She's never expressed surprise at the way he's grown, the way Liam does at each premiere, the way journalists do in their articles. She sees his aging the same way he does—a perfectly normal, natural, and expected thing. At the _Wardrobe_ and _Caspian_ premieres, she greeted him exactly the same way: "Well, don't you look handsome?" No _my, haven't you grown,_ like a distant aunt. And it's comforting, in some ways, because it makes him feel closer to her, makes him feel like she _understands_ , because the only others who don't mention it are the people who see him every day. But at the same time, it makes him wonder if she even _notices_ , whether she's even aware that he's a young man now instead of the child he was when they met. He wants— _needs_ —her to know that, and sometimes it's hard to tell if she does.

"You have a script," she reminds him coolly with a smile.

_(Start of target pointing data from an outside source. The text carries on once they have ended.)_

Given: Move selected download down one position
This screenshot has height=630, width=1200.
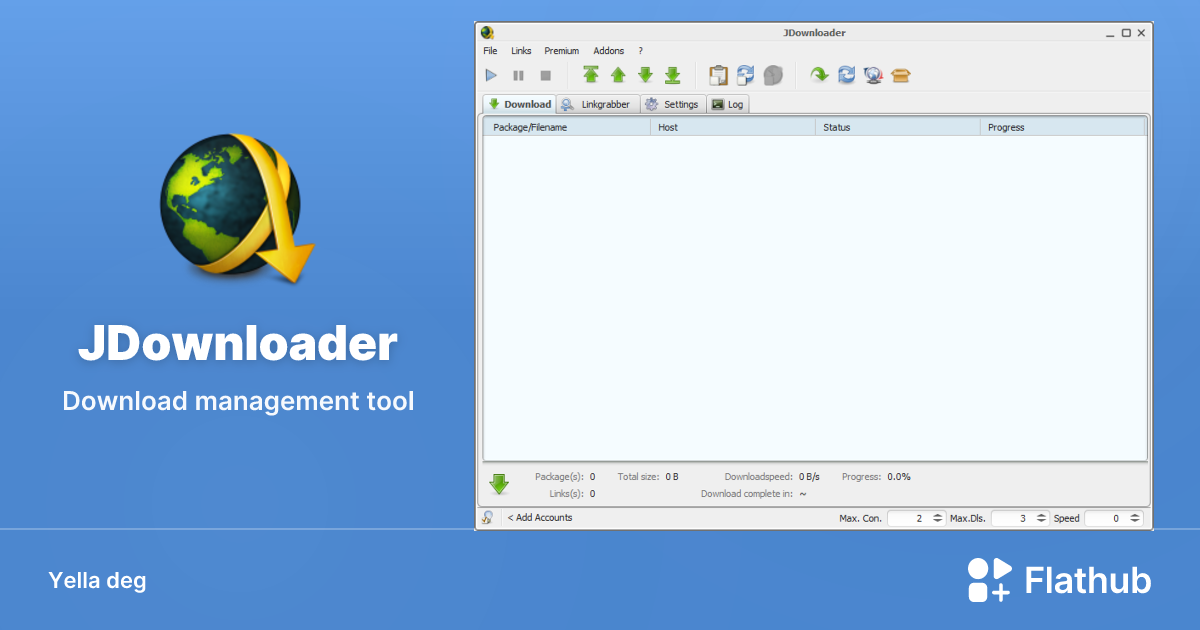Looking at the screenshot, I should 645,75.
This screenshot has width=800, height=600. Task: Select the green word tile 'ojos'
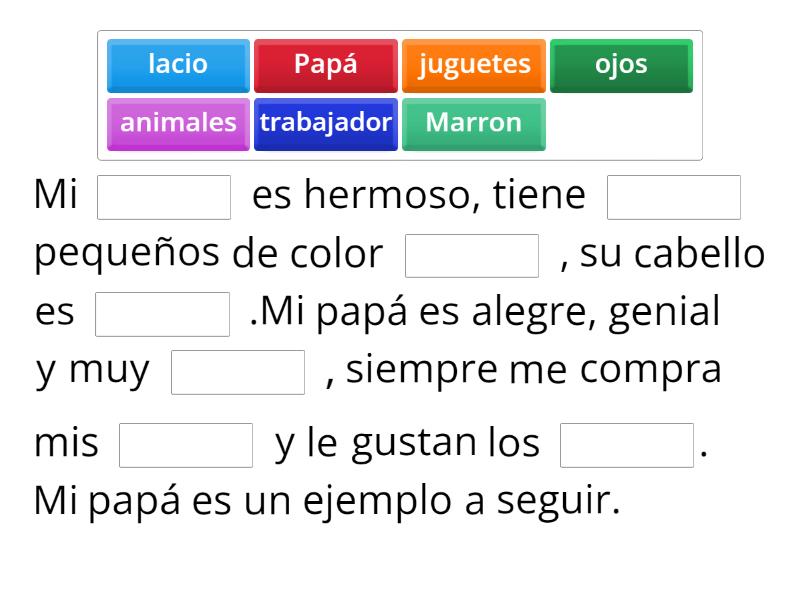(621, 65)
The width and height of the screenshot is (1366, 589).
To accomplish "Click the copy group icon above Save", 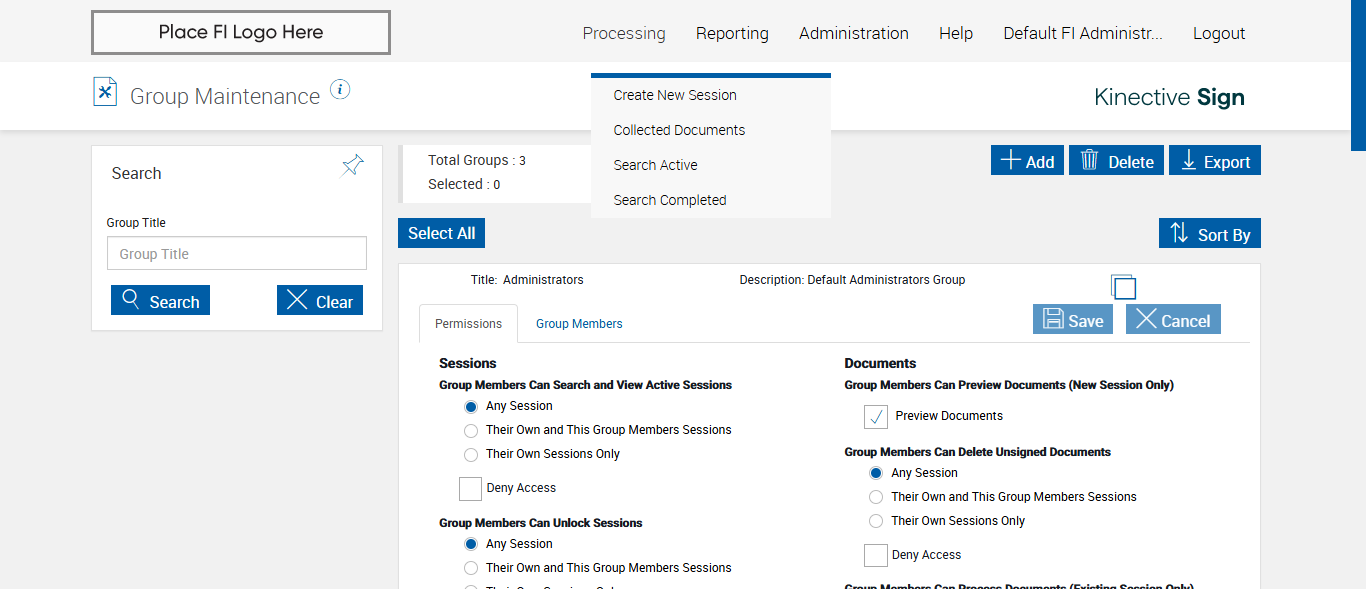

He feels his sinuses sting as though he's about to cry. He shakes his head, partly to try and shake off the feeling, and partly in disagreement, because _no_ , no he doesn't, there's no script for this situation and the one in his hands is useless to him now, only serving to confuse him further. She seems so gentle now, but for some reason there's old fear creeping into his bones, and he feels on edge around her, wary. It's a familiar feeling, but one has hasn't experienced for a very long time.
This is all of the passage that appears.